Le président du Civen, Alain Christnacht, lors de sa rencontre avec le Président Edouard Fritch, le 3 avril dernier durant une mission en Polynésie française. (©Présidence de la Polynésie française).
Le président du Civen, Alain Christnacht, lors de sa rencontre avec le Président Edouard Fritch, le 3 avril dernier durant une mission en Polynésie française. (©Présidence de la Polynésie française).
PARIS, 19 juillet 2017 - Le Comité d’indemnisation des victimes des essais nucléaires est paralysé après la démission de six de ses neuf membres. Selon son président, il suffirait que Matignon en nomme trois nouveaux pour que l’examen des dossiers redémarre.

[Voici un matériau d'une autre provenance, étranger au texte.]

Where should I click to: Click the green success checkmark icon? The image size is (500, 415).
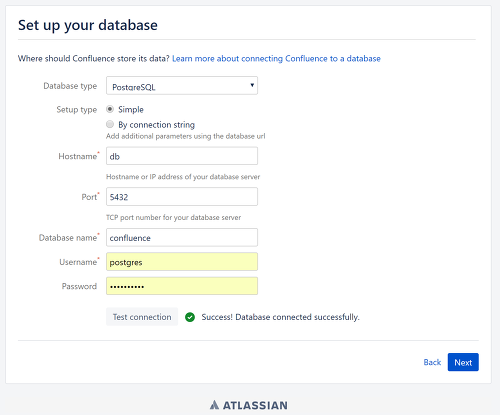point(190,317)
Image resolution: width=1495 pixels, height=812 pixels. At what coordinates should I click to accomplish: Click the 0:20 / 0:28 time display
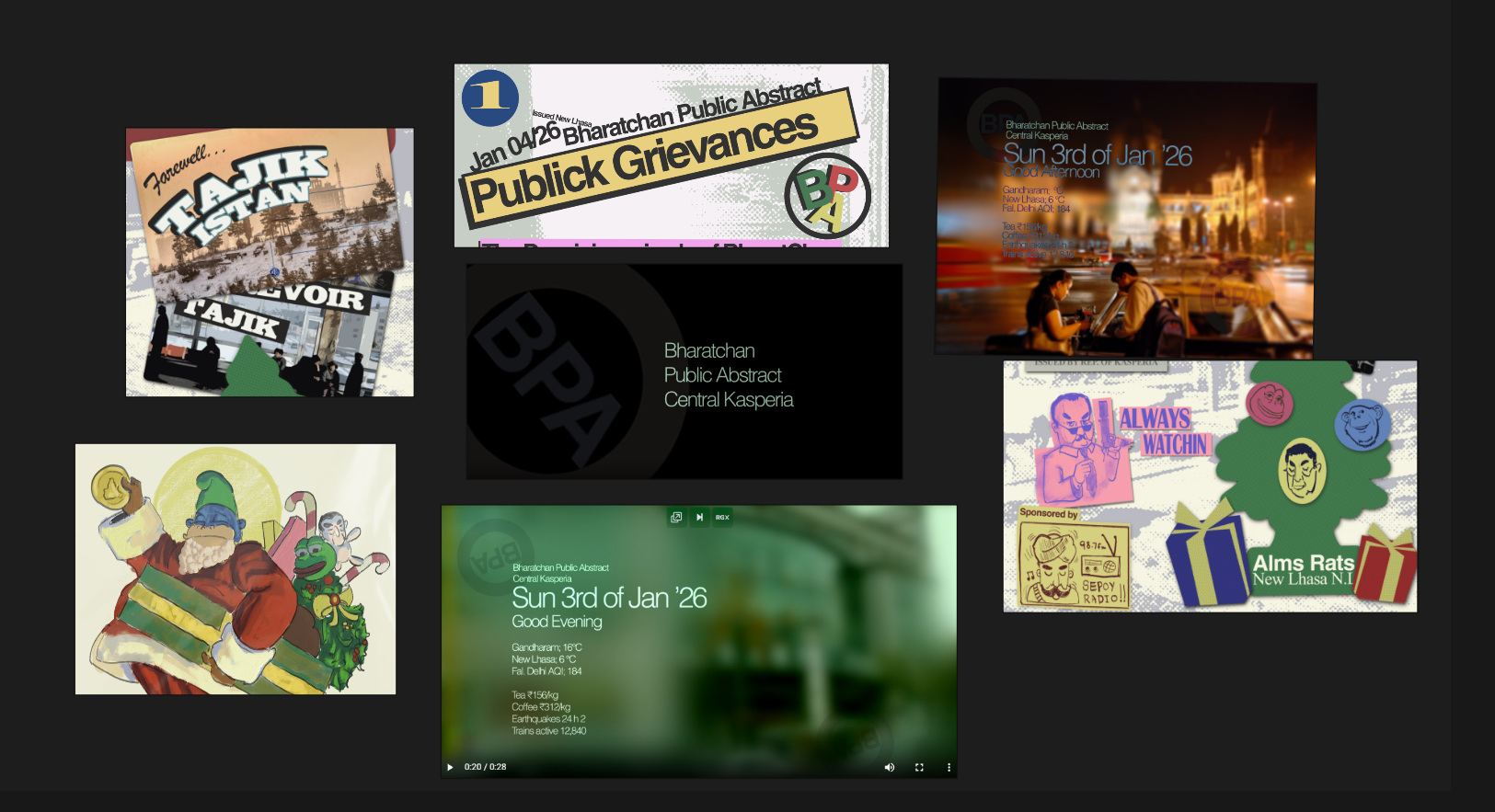485,767
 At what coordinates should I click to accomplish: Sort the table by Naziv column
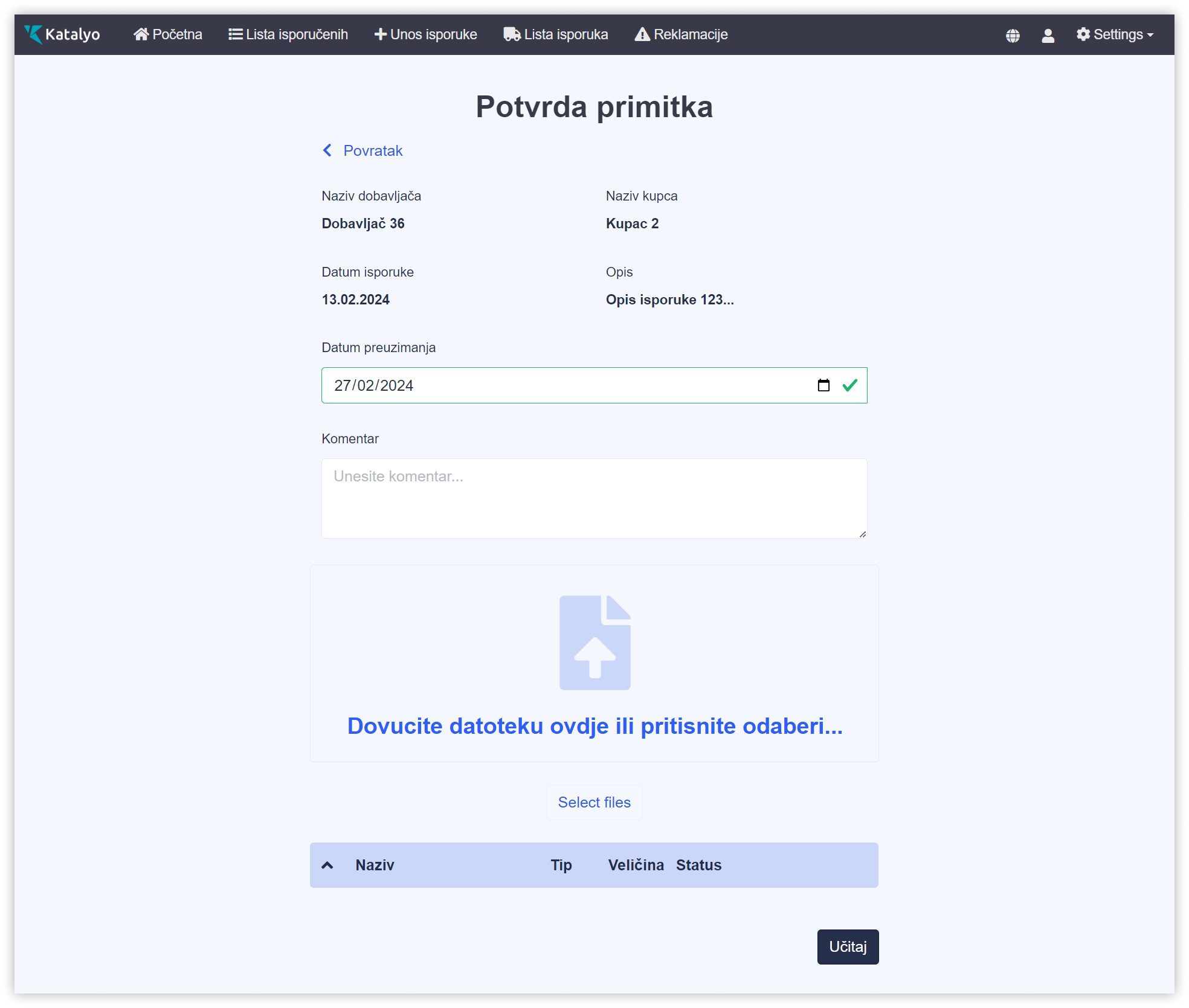coord(375,865)

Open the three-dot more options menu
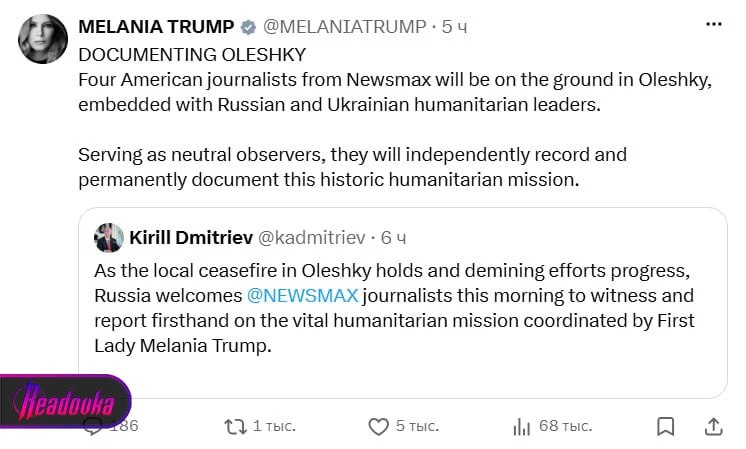tap(714, 24)
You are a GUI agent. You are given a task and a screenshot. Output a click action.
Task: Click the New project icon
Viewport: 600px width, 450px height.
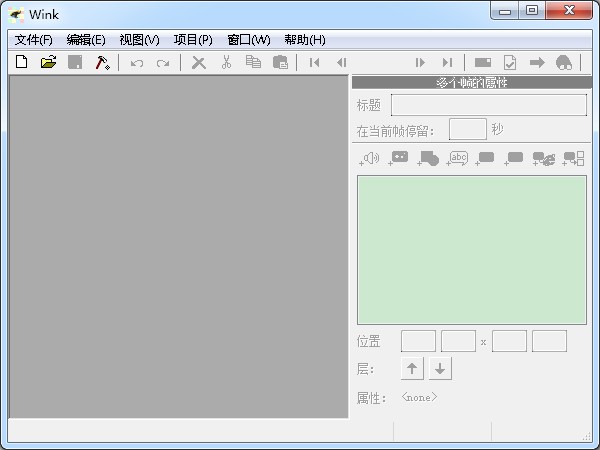pyautogui.click(x=22, y=62)
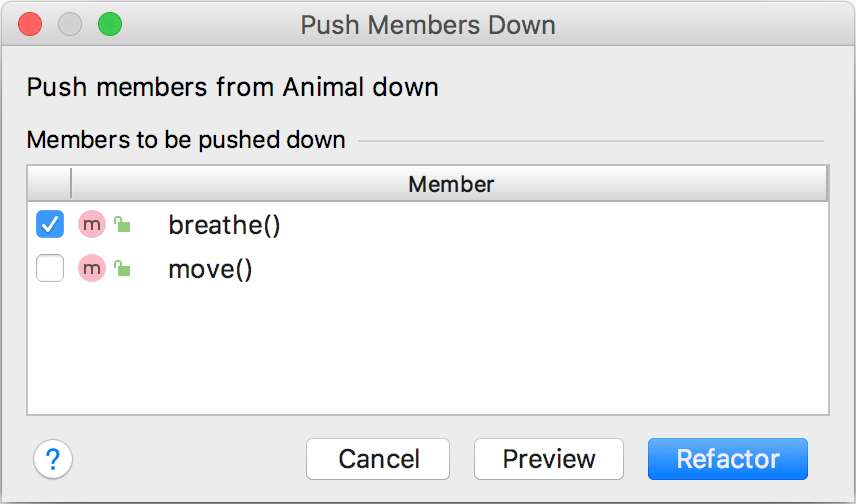Click the 'Members to be pushed down' label
Viewport: 856px width, 504px height.
pyautogui.click(x=186, y=140)
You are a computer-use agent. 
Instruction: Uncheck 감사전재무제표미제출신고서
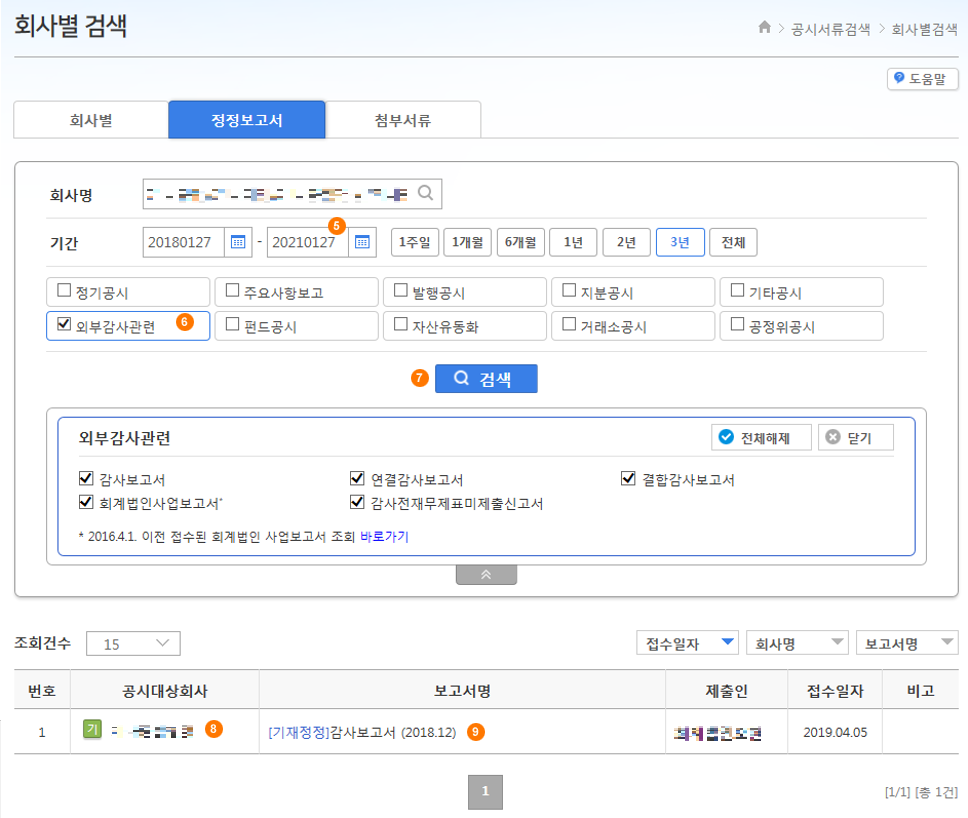click(357, 502)
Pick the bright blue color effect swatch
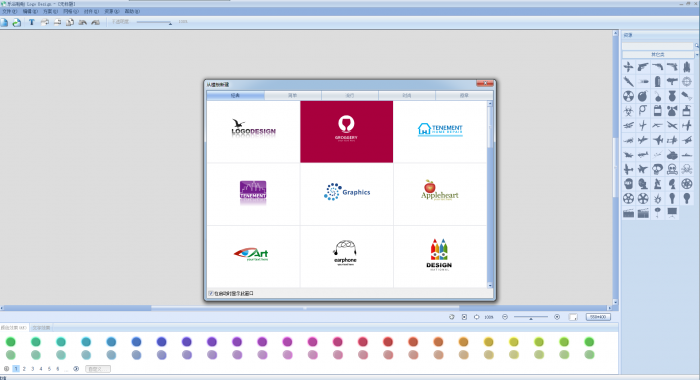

Ils sont officiellement neuf. Mais après les démissions du début de semaine révélées par Radio1, le Comité d’indemnisation des victimes des essais nucléaires (Civen), se trouve réduit à deux membres : son président, Alain Christnacht, et le professeur de médecine proposé par les associations de victimes. Un médecin avait déjà démissionné en fin d’année dernière. Le Civen, chargé d’instruire les dossiers de d’indemnisation dans le cadre de la loi Morin est à l’arrêt. Pour fonctionner, il lui faut la présence minimum de cinq membres sur neuf.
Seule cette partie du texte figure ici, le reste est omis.